Selection >>
FACT invites you to Choose Your Own Adventure, a day-long symposium that delves into how games offer unique approaches to world-building, agency and collective experience.

Marking the closing weekend of Art Plays Games, an exhibition of games created by artists and independent developers, we’ll consider the implications of encouraging audience agency within artworks and how artists rethink control, gamification, and decision-making processes.

FACT Liverpool
88 Wood Street
L1 4DQ

Studio/Lab

Bookings

Babeworld Character Creation Workshop — Free

Conversations & Performances — Free

Evening Performances — Free

This symposium brings together a diverse group of artists, performers, game designers, critical thinkers, and industry professionals to explore the compelling storytelling potential of games. Players include Babeworld, Babak Ahteshamipour, David Blandy, Jeremy Chen, Aleena Chia, Marijam Didžgalvytė, Anne Duffau, Jon Edgley, Zein Majali and Jazmin Morris.

While the gaming industry's revenue and reach surpass other entertainment sectors, its capacity for experimentation and play – both competitive and imaginative – remains immeasurable. Discussions will also address issues of diversity and inclusion in avatar representation, exploring what the industry can learn from the arts.

Working in collaboration with cultural producer Anne Duffau, the symposium includes the forthcoming edition of Always Coming Home, a series of events by curatorial platform A—Z that further the ideas of immersion, speculative worlds and conscious listening. Previous iterations have been held at Iklectik (2023) and Matt’s Gallery (2024).

This symposium is suitable for 18+ and takes place in Studio/Lab, our dedicated space for creative experimentation that nurtures a vibrant community of artists, researchers, and technologists.

Tickets

Tickets for Choose Your Own Adventure are free. 

To offer flexibility, the day is split into three sessions. Attendees are welcome to join for all or part of the day. Please book here

Babeworld and John Edgley

Courtesy of the artists: Babeworld (left) and John Edgley (right)

Session 0: Character Creation

Workshop

11:00 - 12:30

Led by art collective Babeworld, you’ll use tabletop role-playing game mechanics to create unique characters. Whether you’re a seasoned Dungeons and Dragons adventurer or want to dip your toes into a fantasy world, take part in this playful workshop to create your own character. Liverpool-based artist and graphic designer Jon Edgley joins us to transform your character into an illustration for you to take home. 

This hands-on workshop is limited to 15 people. Please book your place for this workshop separately from the symposium.

Your instructions >> Could you continue the page about the Choose Your Own Adventure symposium, picking up after its last sentence? The lines after this come from a separate source.

Supplied material >>
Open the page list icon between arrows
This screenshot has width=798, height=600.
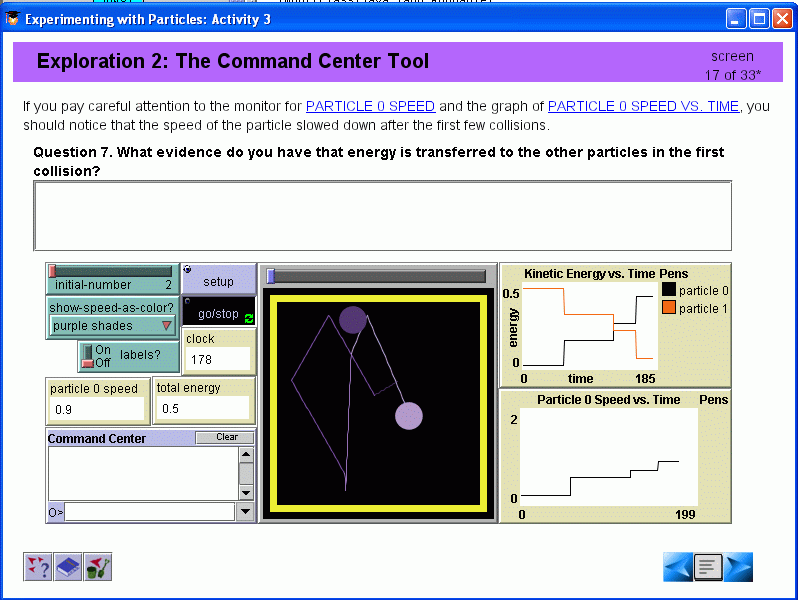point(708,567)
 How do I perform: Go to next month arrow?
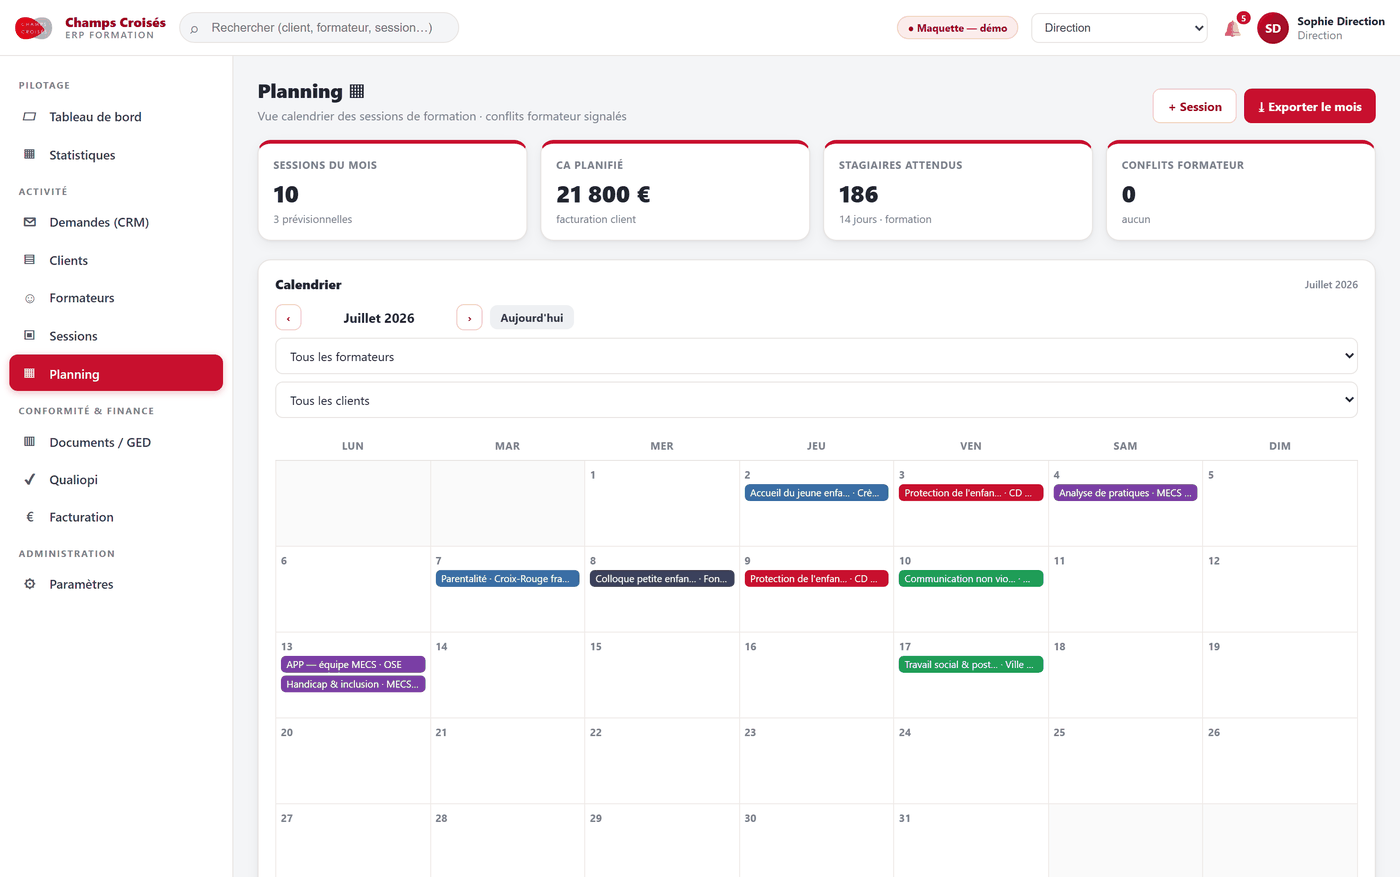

Response to the task >>
Babeworld are an art collective based across Stoke-on-Trent and London. Babeworld’s work entangles popular-culture-inspired film, installation and sound design to interrogate themes of political and societal identity, disability, access, neurodivergence, sex work and race. Babeworld's research explores what it means to make, participate in and spectate art as marginalised individuals.

Jon Edgley is a Liverpool-based artist and graphic designer. Jon’s practice consists of drawing, curation and performance. His practice explores his existence, class and position as a minimum wage worker, artist, curator, and any other role required from them in their daily life.

David and Jazmin

Courtesy of the artists: David Blandy (left) and Jazmin Morris (right)

Rerendering and Reflecting Reality

Conversation

13:00 - 14:00

Artists David Blandy and Jazmin Morris come together for an in-conversation to discuss decision-making, agency, representation, worldbuilding, and character and story design.

Ahead of the conversation, watch a short film by interdisciplinary artist, designer, writer and musician Babak Ahteshamipour.

Jazmin Morris is a Creative Computing Artist and Educator based in Leeds. Her practice considers the historical trajectories of modern technology and critically speculates on the landscape of human-computer interaction.

David Blandy is an artist examining global structures of control and networks of resistance, in areas as diverse as ecology, history, science and arenas of play. He makes videos, games, sound and ephemera, deconstructing forms to put them back together again.

Babak Ahteshamipour is an interdisciplinary artist with a background in mining and materials science engineering. His practice is based on the collision of the virtual vs the actual, aimed at correlating topics from cyberspace to ecology and politics to identity, exploring them via gaming and online subcultures with a focus on themes of coexistence and simultaneity.

Aleena and Marijam

Courtesy of Aleena Chia (left), photographed by Jenni Toivonen, and Marijam Didžgalvytė (right)

Everything to Play For: Politics, Labour, and Community in Gaming

Conversation

14:45 - 15:45

Lecturer in Game and Media Studies Aleena Chia and games industry critic Marijam Didžgalvytė discuss politics, labour, and community within the gaming landscape.

Aleena Chia is a lecturer in Game Studies and Media Studies based at Goldsmiths, University of London. She researches videogame-making cultures and digital wellness practices to understand how media technologies automate work and optimise life–shaping inequalities in creative industries. Her research on video games examines game engines and digital labour and is published in journals such as Convergence, Internet Policy Review, Critical Studies in Media Communication.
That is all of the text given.